**Exercise prompt:**
Filter the listing below, please, and copy only the lines with the word "Given".

**Source information:**
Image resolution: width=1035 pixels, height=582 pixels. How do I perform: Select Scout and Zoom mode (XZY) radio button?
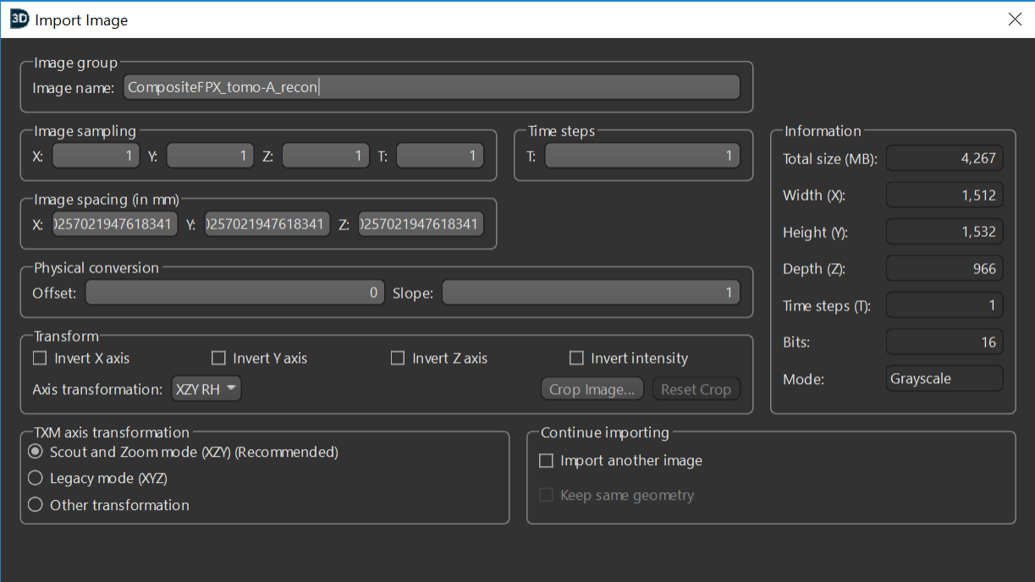click(36, 452)
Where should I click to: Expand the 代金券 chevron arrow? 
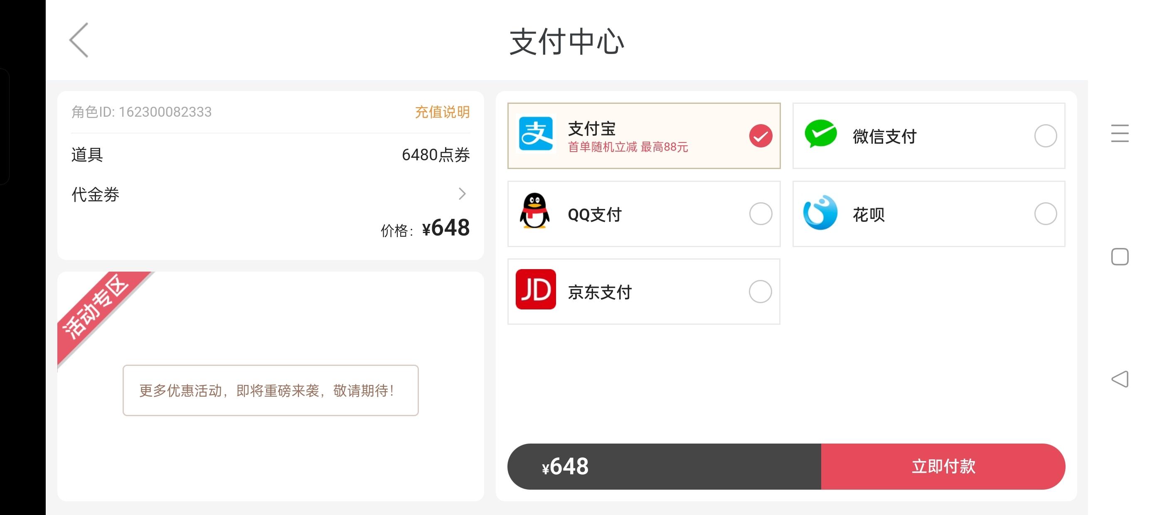462,194
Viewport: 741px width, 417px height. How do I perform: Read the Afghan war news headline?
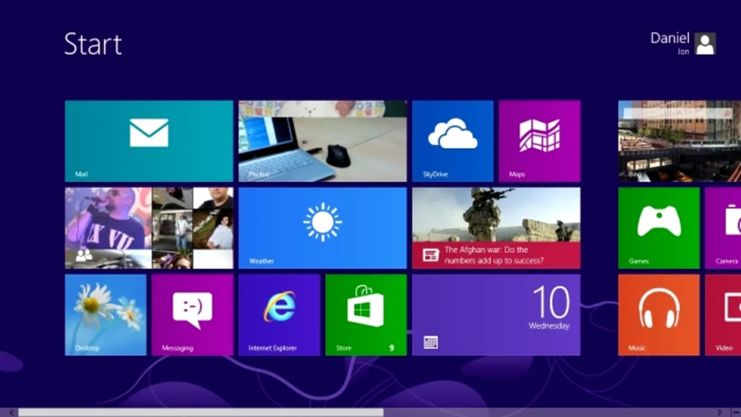click(x=496, y=255)
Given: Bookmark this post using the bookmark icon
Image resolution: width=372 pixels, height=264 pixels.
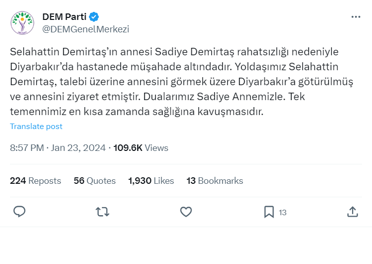Looking at the screenshot, I should point(269,212).
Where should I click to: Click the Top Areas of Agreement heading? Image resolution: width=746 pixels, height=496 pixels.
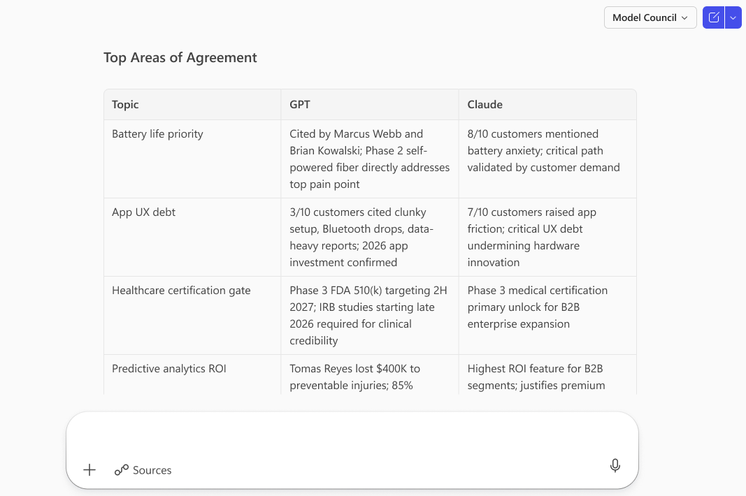pyautogui.click(x=180, y=58)
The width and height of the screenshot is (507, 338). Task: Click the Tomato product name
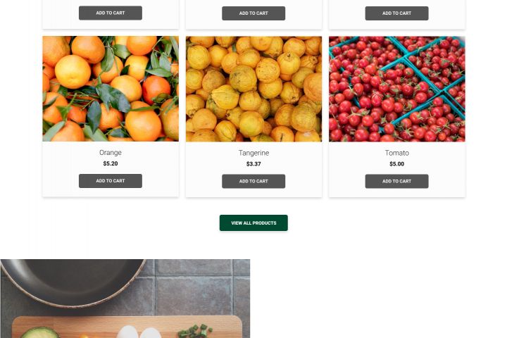[x=396, y=153]
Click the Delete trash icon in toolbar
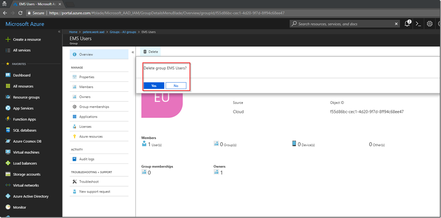 tap(145, 52)
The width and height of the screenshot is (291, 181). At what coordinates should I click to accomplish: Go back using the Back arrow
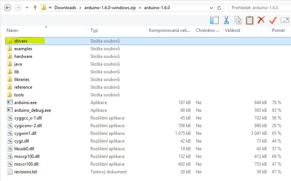[x=7, y=7]
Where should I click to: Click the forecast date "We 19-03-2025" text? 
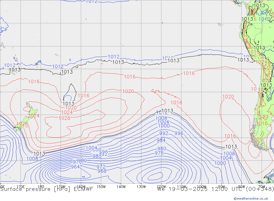click(x=182, y=189)
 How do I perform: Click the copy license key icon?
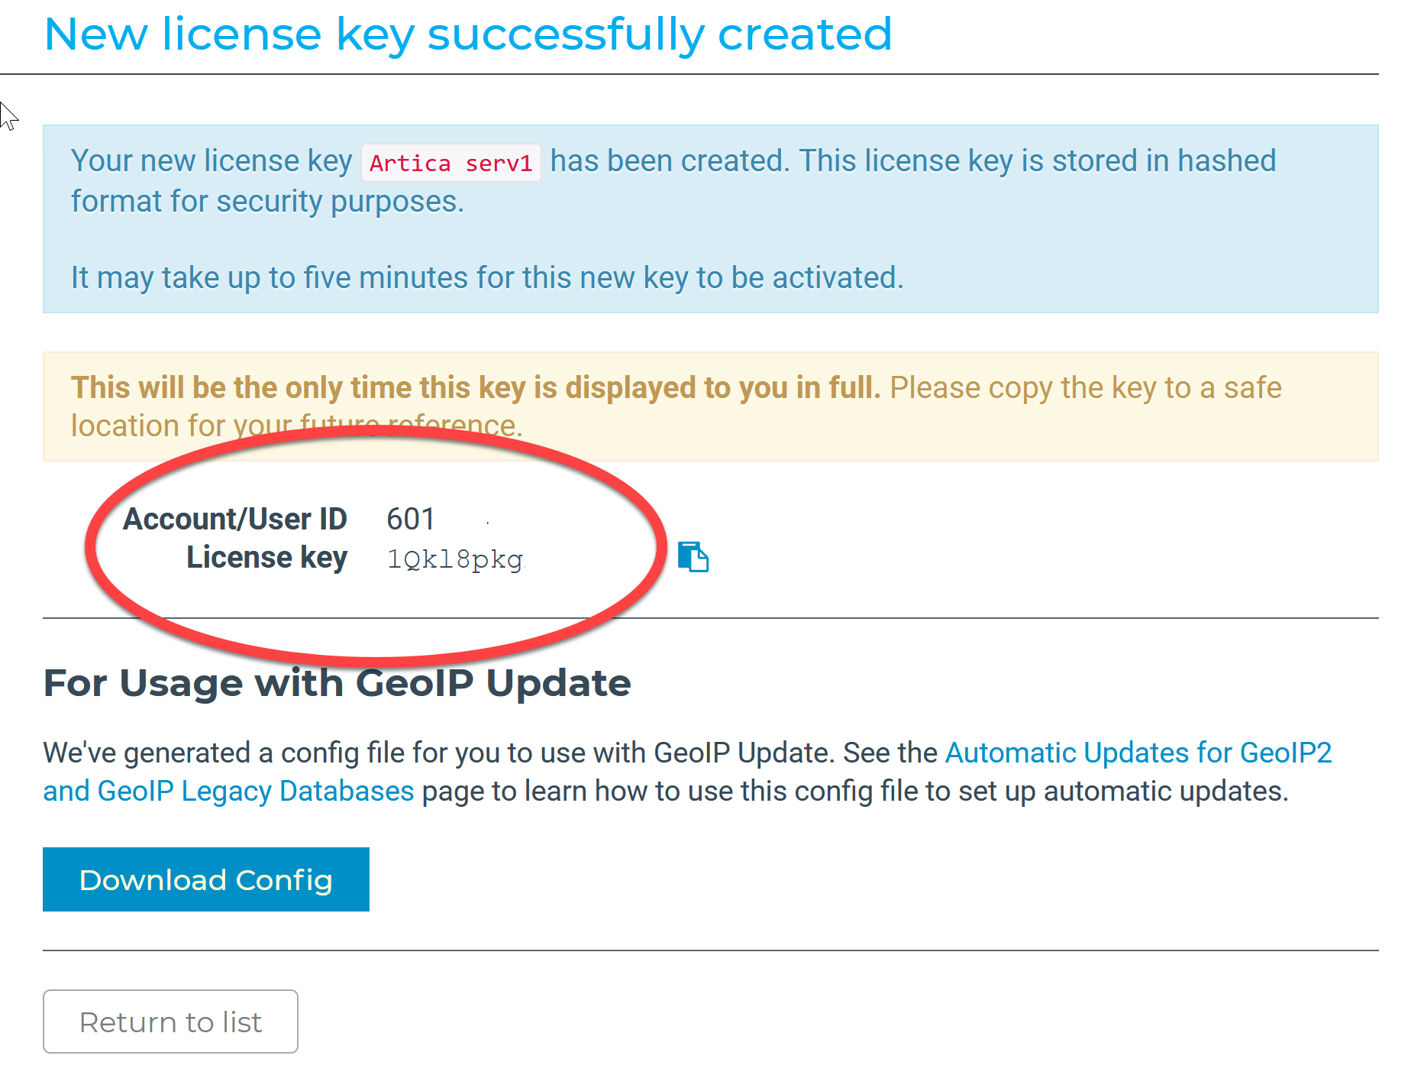pyautogui.click(x=693, y=557)
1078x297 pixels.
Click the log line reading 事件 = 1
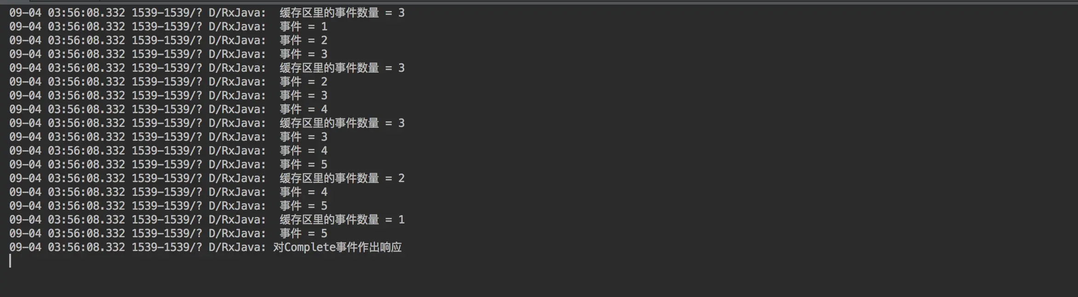(x=168, y=27)
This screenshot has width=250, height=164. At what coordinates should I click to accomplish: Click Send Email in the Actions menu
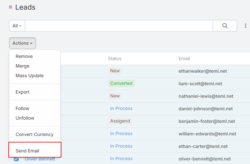27,151
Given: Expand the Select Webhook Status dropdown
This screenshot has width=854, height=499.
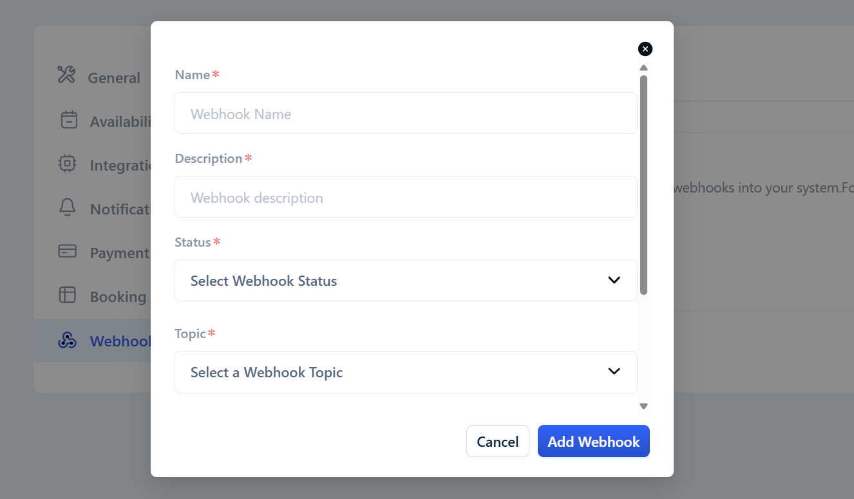Looking at the screenshot, I should coord(406,280).
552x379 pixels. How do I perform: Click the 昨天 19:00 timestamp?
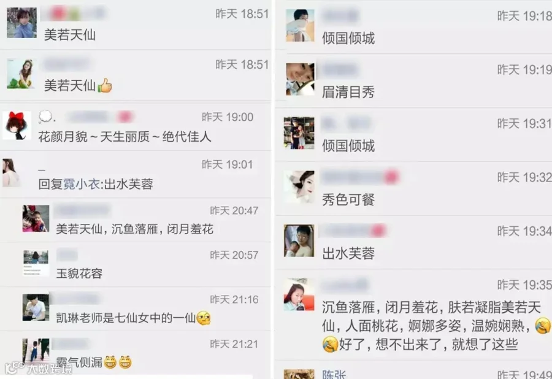coord(228,117)
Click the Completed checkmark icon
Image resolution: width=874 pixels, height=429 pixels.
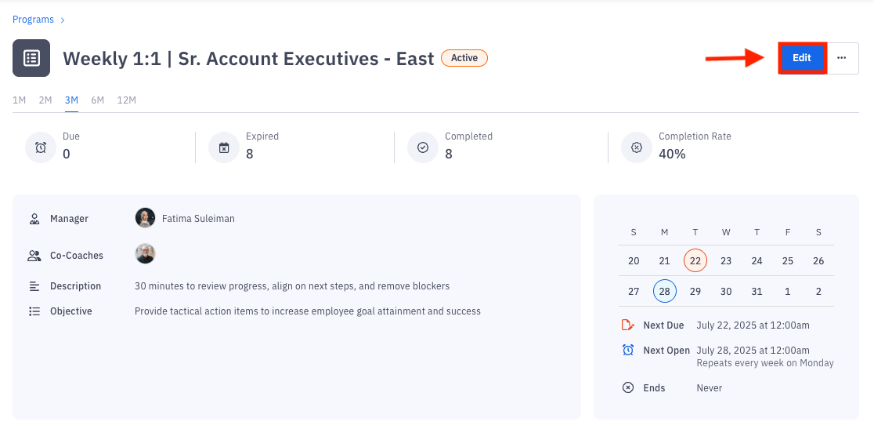pyautogui.click(x=423, y=147)
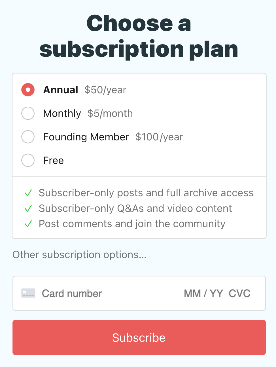
Task: Click the Free plan label text
Action: click(54, 161)
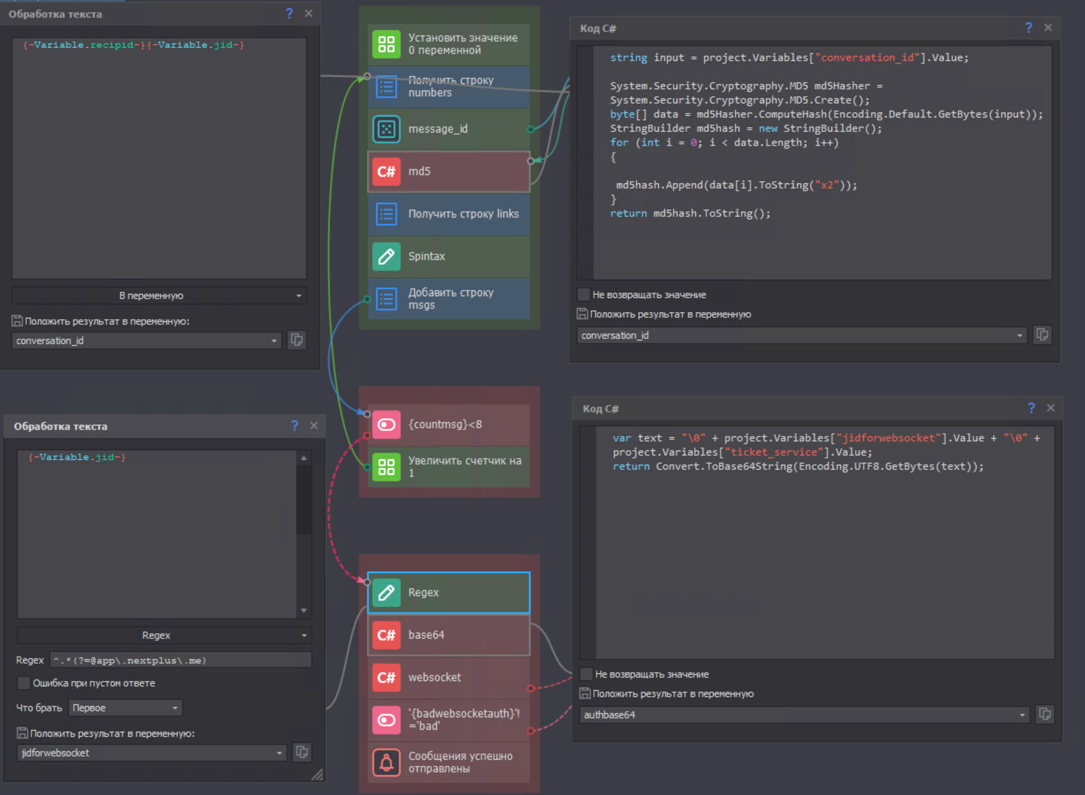Click the C# icon on md5 action

click(x=386, y=172)
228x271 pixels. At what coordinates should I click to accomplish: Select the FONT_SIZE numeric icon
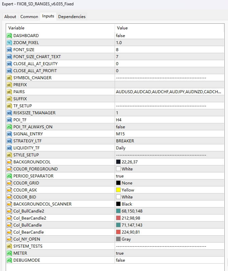point(9,49)
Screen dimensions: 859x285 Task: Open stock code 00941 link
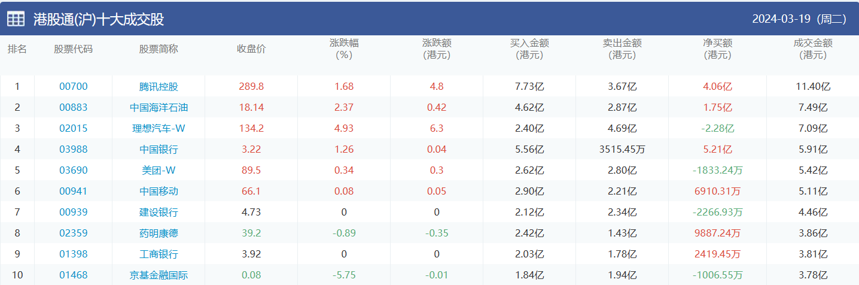(x=73, y=191)
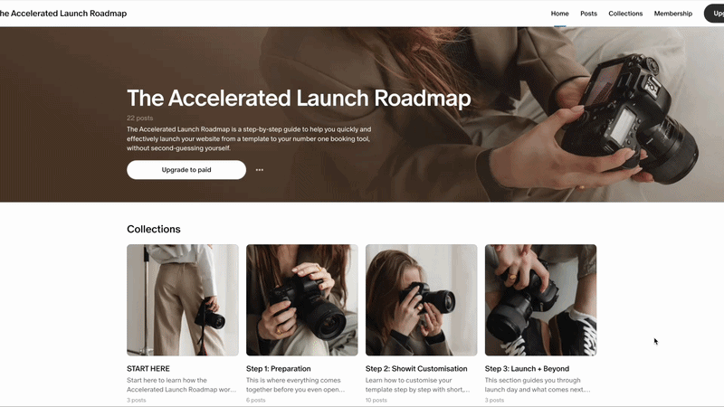Image resolution: width=724 pixels, height=407 pixels.
Task: Click the Upgrade to paid button
Action: (186, 170)
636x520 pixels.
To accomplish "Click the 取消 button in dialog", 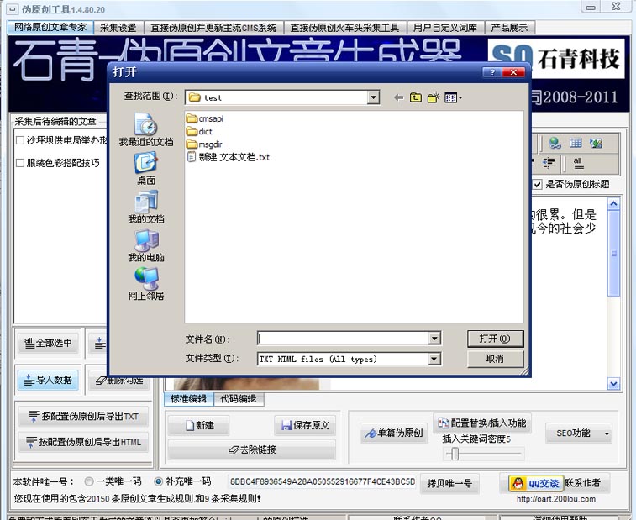I will pyautogui.click(x=495, y=359).
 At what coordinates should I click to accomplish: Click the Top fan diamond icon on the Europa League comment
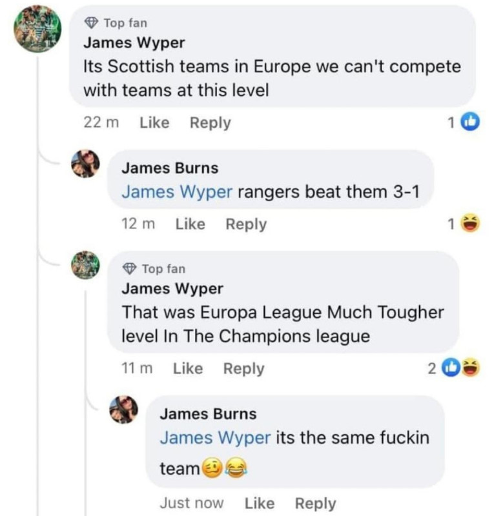coord(130,268)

**Response below:**
Given: Bookmark this post using the bookmark icon
Given: Expand the Select Webhook Status dropdown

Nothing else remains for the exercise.